国立大学や国立研究機関の多数の非正規雇用の研究者が来年3月末に雇い止めで失職する恐れがあることについて、世界で最も権威ある米国の科学誌『サイエンス』が5日付のニュース欄で報道しました。この問題をたびたび国会で取り上げ、雇い止めを起こさないよう政府に求めてきた日本共産党の田村智子参院議員の質問などにふれ、その深刻さを伝えています。
労働契約法の特例で非正規の研究者は通算雇用期間10年で無期雇用転換権が発生しますが、国立大学や国立研究機関は無期雇用転換を逃れるため雇用期間が10年となる非正規の研究者を解雇しようとしています。

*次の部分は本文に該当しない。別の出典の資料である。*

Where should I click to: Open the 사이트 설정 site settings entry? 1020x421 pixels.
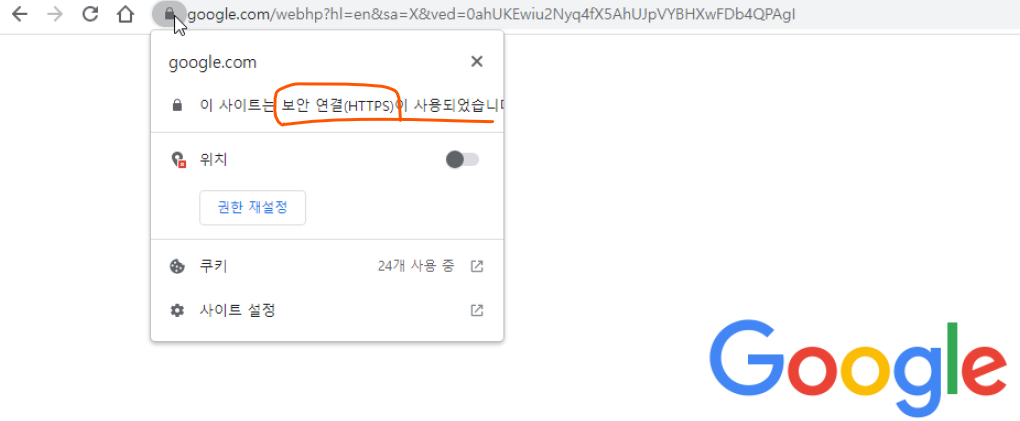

サイエンス誌の記事は、代表的な例として世界最高性能の放射光を生み出すことができる「スプリング8」やスーパーコンピューター「富岳」などを有し、脳科学や量子コンピューティング、予防医学などさまざまな分野の研究に取り組んでいる理化学研究所を取り上げています。それによると、現在2893人の同研究所の研究者の77%が有期雇用であること、そのうち203人が2023年3月末までに雇用期間10年に達します。
その中には、42人のチームリーダーがいて、これらの人々が雇い止めされると、グループが解散するため、そのグループに属する177人の雇用が危険にさらされることになるといいます。
サイエンス誌の記事は、理化学研究所労働組合のこの問題への取り組みなどにふれるとともに、田村議員の分析によれば最大4500人が雇い止めの危険にさらされていると記述。「日本の研究開発に深刻な長期的影響を与える可能性がある」とする田村議員の言葉を紹介しています。